The only thing you can do to set p
is create an empty array with the correct shape and pass it as the output array. To achieve this, you would redefine yours nmf
to have a signature "(m,n)->(m,p),(p,n)"
and wrap it in some Python like:
def nmf_wrap(x, p):
x = np.asarray(x)
assert x.ndim >= 2
shape = x.shape[:-2]
m, n = x.shape[-2:]
out1 = np.empty(shape+(m, p), dtype=x.dtype)
out2 = np.empty(shape+(p, n), dtype=x.dtype)
return nmf.nmf(x, out1, out2)
There has been some discussion recently about extending the functionality provided by gufuncs signatures on the numpy-dev mailing list . What you described has some similarities to what I call "computed dimensions" there. If you want to see something implemented in numpy 1.10 it would be great if you could explain your use case in more detail in this list: we don't know about many (any?) Gufunc codecs in the wild!

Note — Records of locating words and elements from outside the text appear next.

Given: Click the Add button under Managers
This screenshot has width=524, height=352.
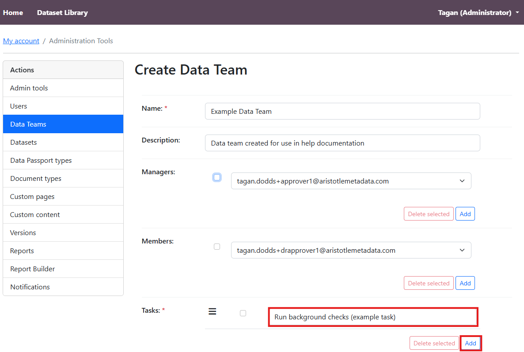Looking at the screenshot, I should [465, 214].
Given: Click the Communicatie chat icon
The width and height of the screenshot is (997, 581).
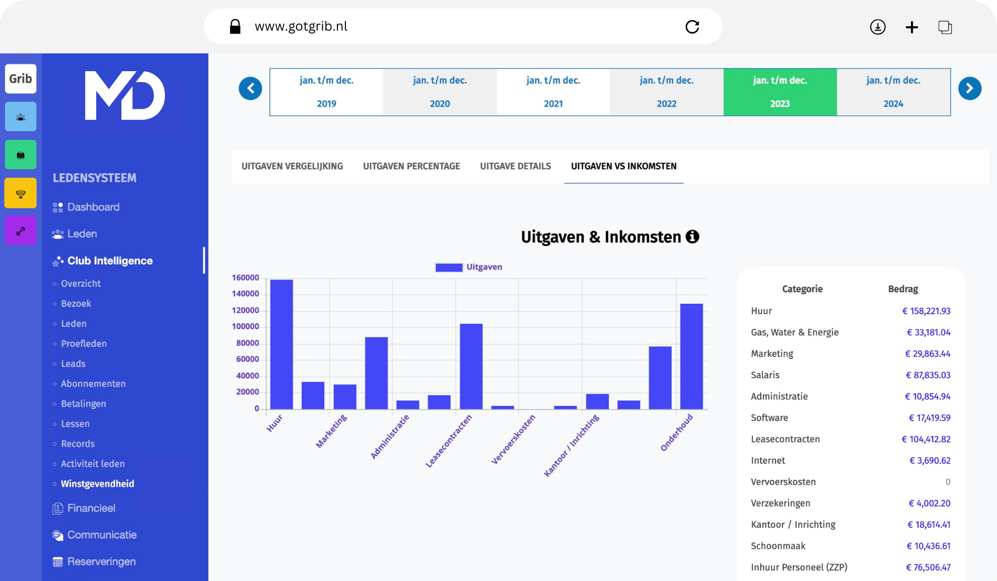Looking at the screenshot, I should point(57,534).
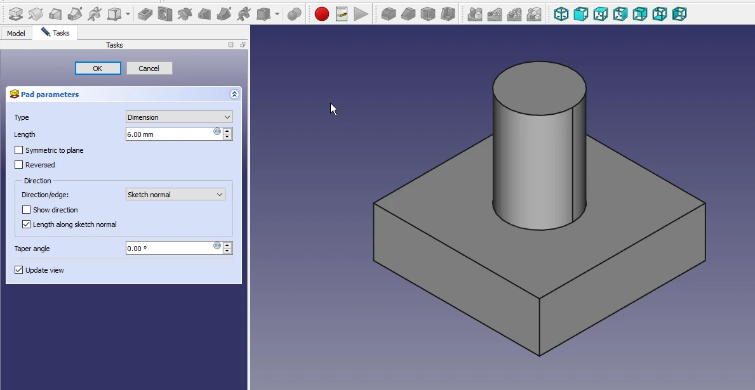Collapse the Pad parameters section

click(234, 94)
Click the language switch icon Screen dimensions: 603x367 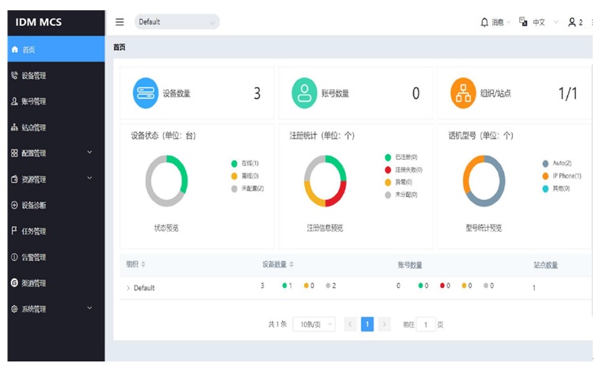523,22
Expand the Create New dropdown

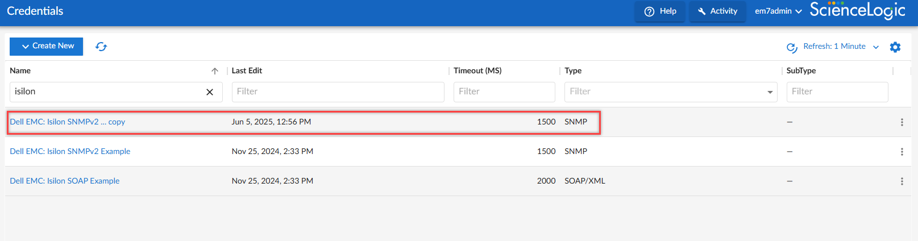tap(46, 47)
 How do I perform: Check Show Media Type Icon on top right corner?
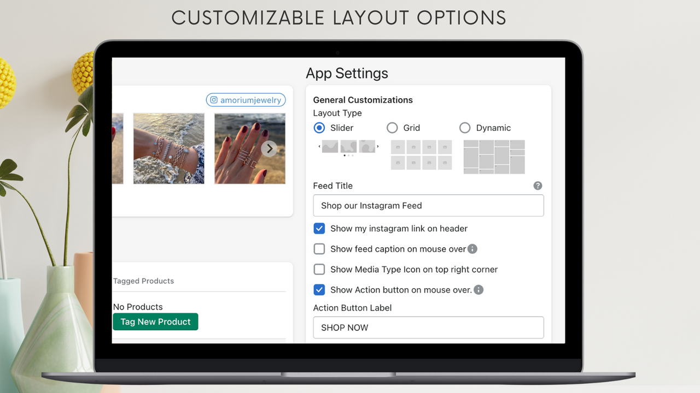tap(319, 269)
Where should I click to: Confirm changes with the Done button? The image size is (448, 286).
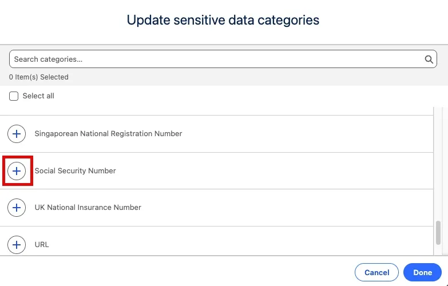point(422,272)
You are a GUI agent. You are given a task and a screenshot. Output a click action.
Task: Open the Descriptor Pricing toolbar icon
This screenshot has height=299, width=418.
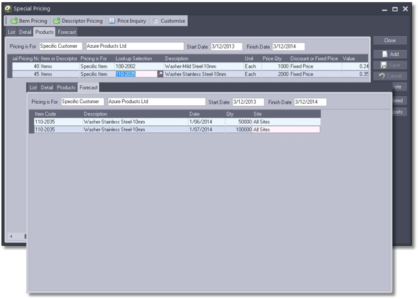[x=58, y=21]
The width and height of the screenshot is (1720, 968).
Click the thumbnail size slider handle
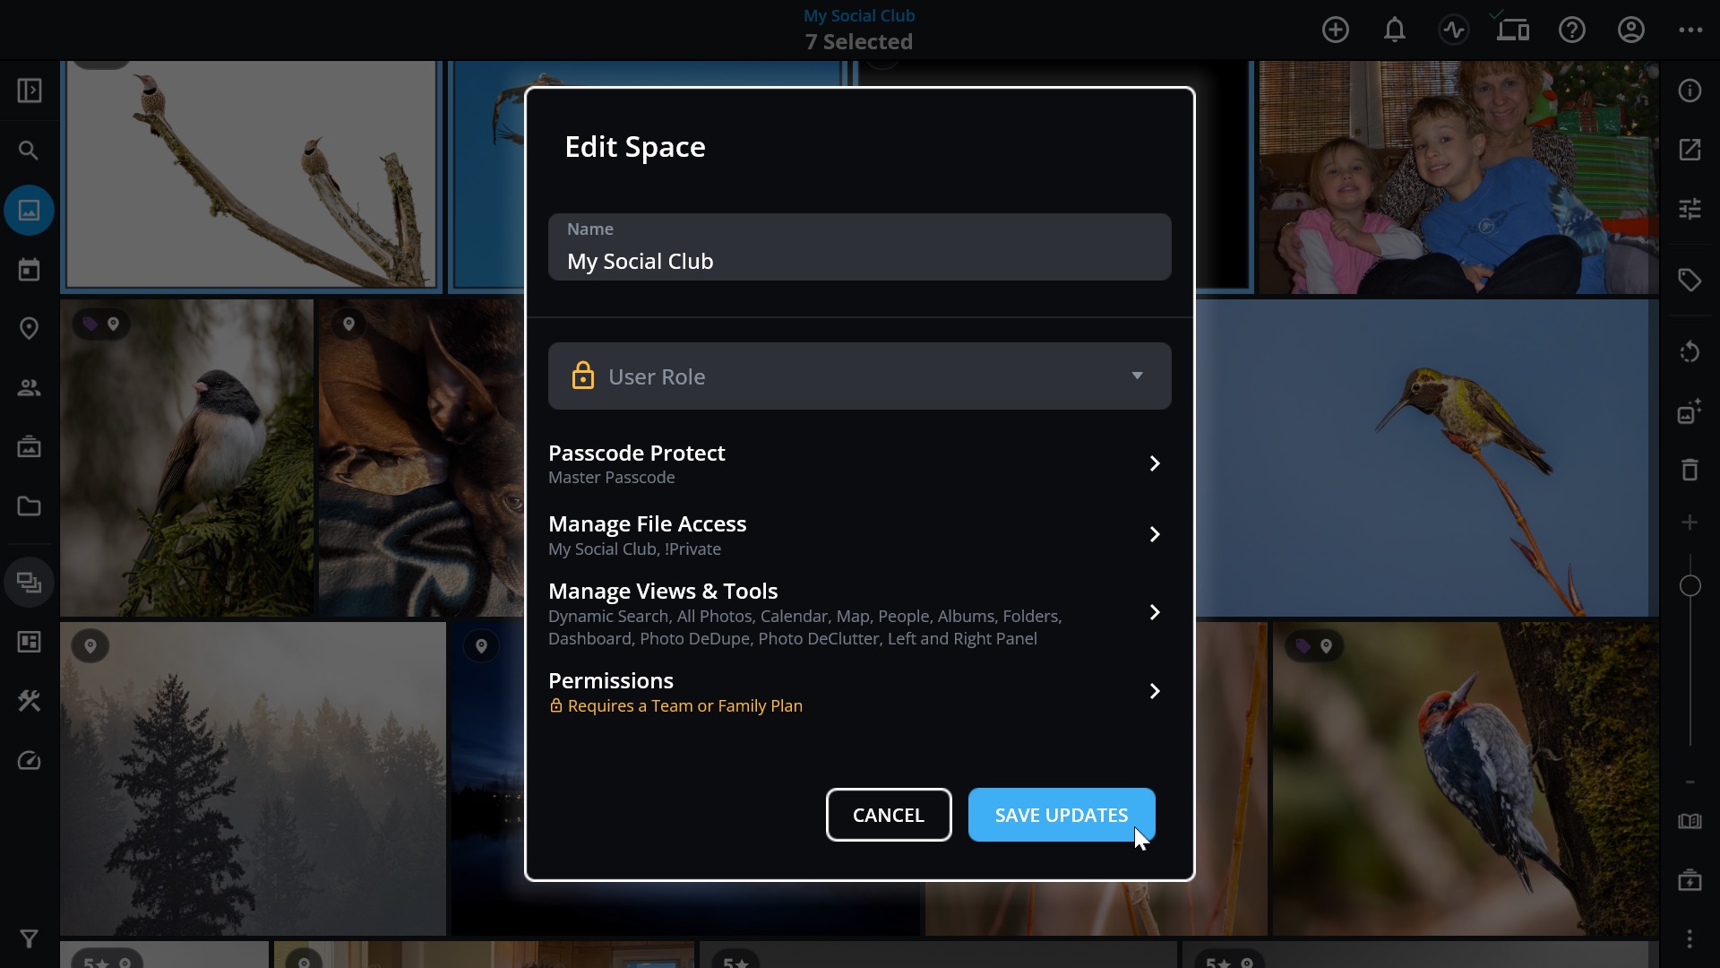[x=1690, y=586]

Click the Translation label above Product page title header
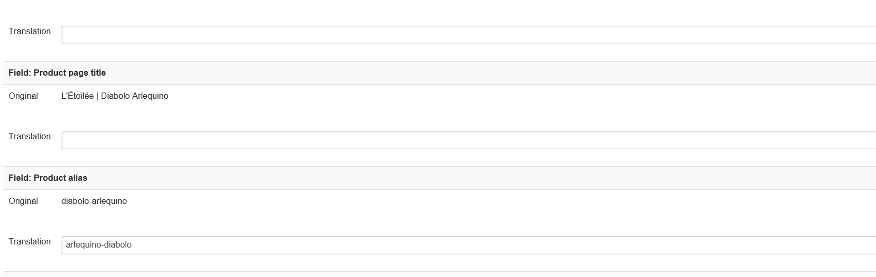(x=29, y=32)
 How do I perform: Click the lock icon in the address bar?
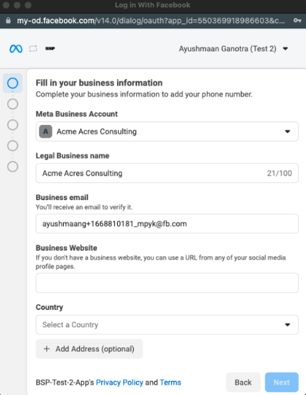click(8, 21)
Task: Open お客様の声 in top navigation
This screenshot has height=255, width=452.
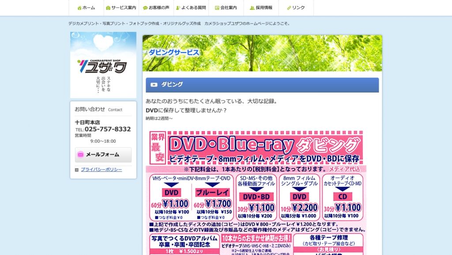Action: click(x=159, y=8)
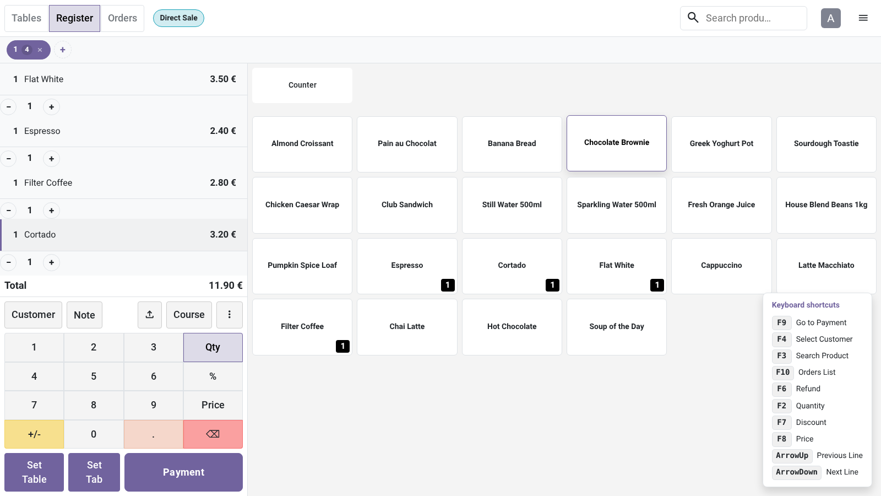Switch to the Tables tab
This screenshot has height=496, width=881.
point(26,18)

Thanks @jaime for your answer, helped me a lot. I made the changes you suggested and it works. Here's a C code example. It just copies some elements of the input matrix into the outputs.
#include "Python.h"
#include "numpy/ndarraytypes.h"
#include "numpy/ufuncobject.h"
static PyMethodDef nmfMethods[] = {
{NULL, NULL, 0, NULL}
};
static void double_nmf(char **args, npy_intp *dimensions,
npy_intp* steps, void* data)
{
npy_intp i, j,
n = dimensions[1],
m = dimensions[2],
p = dimensions[3];
char *in = args[0], *out1 = args[1], *out2 = args[2];
for(i=0; i<n; i++){
for(j=0; j<p; j++){
*(double*)(out1 + 8*(j + p*i)) = *(double*)(in + 8*(j + m*i));
}
}
for(i=0; i<p; i++){
for(j=0; j<m; j++){
*(double*)(out2 + 8*(j + m*i)) = *(double*)(in + 8*(j + m*i));
}
}
return;
}
static PyUFuncGenericFunction nmf_functions[] = { double_nmf };
static void * nmf_data[] = { (void *)NULL };
static char nmf_signatures[] = { PyArray_DOUBLE, PyArray_DOUBLE, PyArray_DOUBLE };
char *nmf_signature = "(n,m)->(n,p),(p,m)";
PyMODINIT_FUNC initnmf(void)
{
PyObject *m, *d, *version, *nmf;
m = Py_InitModule("nmf", nmfMethods);
if (m == NULL) {
return;
}
import_array();
import_umath();
d = PyModule_GetDict(m);
version = PyString_FromString("0.1");
PyDict_SetItemString(d, "__version__", version);
Py_DECREF(version);
nmf = PyUFunc_FromFuncAndDataAndSignature(nmf_functions, nmf_data, nmf_signatures, 1,
1, 2, PyUFunc_None, "nmf",
"", 0, nmf_signature);
PyDict_SetItemString(d, "nmf", nmf);
Py_DECREF(nmf);
}
Here's some sample Python code and terminal output.
#/usr/bin/python
import numpy as np
import nmf
def nmf_wrap(x,p):
x = np.asarray(x)
assert x.ndim >=2
shape = x.shape[-2:]
n,m = shape[-2:]
out1 = np.empty((n, p), dtype=x.dtype)
out2 = np.empty((p, m), dtype=x.dtype)
return nmf.nmf(x, out1, out2)
x = np.array([[1,2,3,4,5],[6,7,8,9,10],[11,12,13,14,15],[16,17,18,19,20]])
y,z = nmf_wrap(x,2)
print 'Input:\n', x
print 'Output 1:\n', y
print 'Output 2:\n', z
Input:
[[ 1 2 3 4 5]
[ 6 7 8 9 10]
[11 12 13 14 15]
[16 17 18 19 20]]
Output 1:
[[ 1 2]
[ 6 7]
[11 12]
[16 17]]
Output 2:
[[ 1 2 3 4 5]
[ 6 7 8 9 10]]
Now I can continue programming.
I am also writing non-ufunc using Python / C API (no numpy) as @ nathaniel-j-smith suggested (this is what I got). I hope to get some results and briefly compare the two approaches.